The Enzyme-Linked ImmunoSpot (ELISPOT) assay is a widely used method for monitoring cellular immune responses in humans and other animals, and has found clinical applications in the diagnosis of tuberculosis and the monitoring of graft tolerance or rejection in transplant patients. The ELISPOT technique has proven to be among the most useful means available for monitoring cell-mediated immunity, due to its sensitive and accurate detection of rare antigen-specific T cells (or B cells) and its ability to visualize single positive cells within a population of peripheral blood mononuclear cells (PBMCs).

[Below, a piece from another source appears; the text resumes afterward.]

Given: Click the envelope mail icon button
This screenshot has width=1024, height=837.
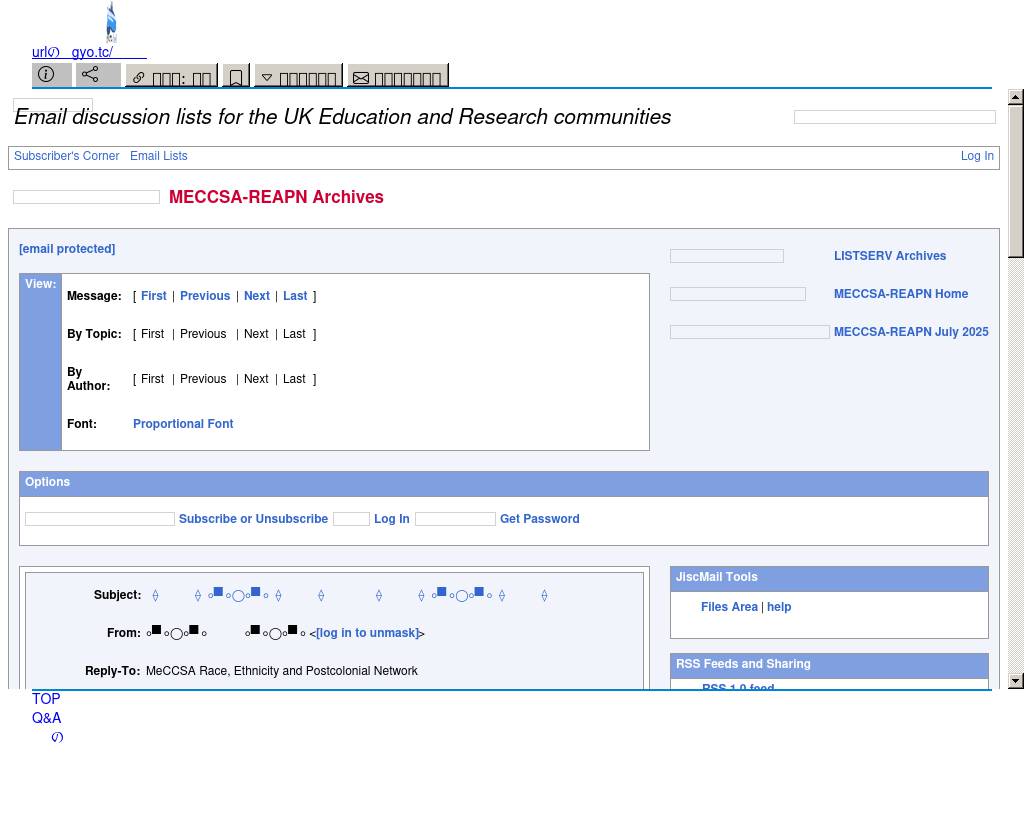Looking at the screenshot, I should point(397,77).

The ELISPOT method was developed by Cecil Czerkinsky’s group in Gothenburg, Sweden in 1983, for the purpose of detecting antigen-specific antibody-secreting cells (ASC) in a B cell ELISPOT assay, which was a modification of a traditional sandwich ELISA immunoassay. The ELISPOT assay has since been more widely adopted for the identification and enumeration of cytokine-producing cells at the single cell level, but is still used for detection of ASC.

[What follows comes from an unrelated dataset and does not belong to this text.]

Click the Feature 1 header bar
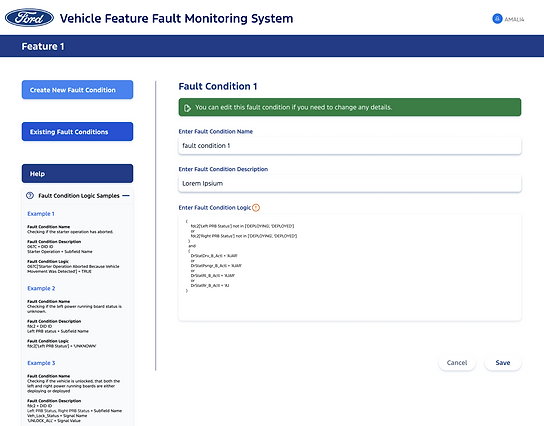 [x=272, y=46]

Simply put, at appropriate conditions the ELISPOT assay allows visualization of the secretory product(s) of individual activated or responding cells. Each spot that develops in the assay represents a single reactive cell. Thus, the ELISPOT assay provides both qualitative (regarding the specific cytokine or other secreted immune molecule) and quantitative (the frequency of responding cells within the test population) information.

Due to the exquisite sensitivity of ELISPOT assays, analyses of the frequencies of rare antigen-specific cells within a test population, which had been impossible to perform prior to its development, have now become relatively simple. This exceptional sensitivity derives from the mechanics of the assay method itself.

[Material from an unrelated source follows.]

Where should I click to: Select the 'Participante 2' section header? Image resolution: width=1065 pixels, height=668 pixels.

In an ELISPOT assay, the membrane surfaces in a 96-well PVDF-membrane microtiter plate are coated with capture antibody that binds a specific epitope of the cytokine being assayed. During the cell incubation and stimulation step, PBMCs are seeded into the wells of the plate along with the antigen, and form a monolayer on the membrane surface of the well. As the antigen-specific cells are activated, they release the cytokine, which is captured directly on the membrane surface by the immobilized antibody. The cytokine is thus “captured” in the area directly surrounding the secreting cell, before it has a chance to diffuse into the culture media, or to be degraded by proteases and bound by receptors on bystander cells. Subsequent detection steps visualize the immobilized cytokine as an ImmunoSpot; essentially the secretory footprint of the activated cell (see below).

This mechanism of capturing the secreting cytokine makes the ELISPOT method far more sensitive than assays that measure cytokine released into culture supernatants, for the above stated reasons. Cytokine Bead Arrays (CBA) and conventional ELISA assays can provide extremely useful information in certain contexts, but lack the sensitivity and accuracy of ELISPOT for the detection and enumeration of rare antigen-specific cells.

The practical limits of detection for ELISPOT are dependent generally on the number of cells seeded in an assay well. Typically 200,000 - 400,000 PBMCs will be used per well for an assay, but up to one million cells are commonly used for detection of rare events. ELISPOT is capable of detecting a single antigen positive cell within this population, giving it a theoretical low limit of detection of one in one million cells.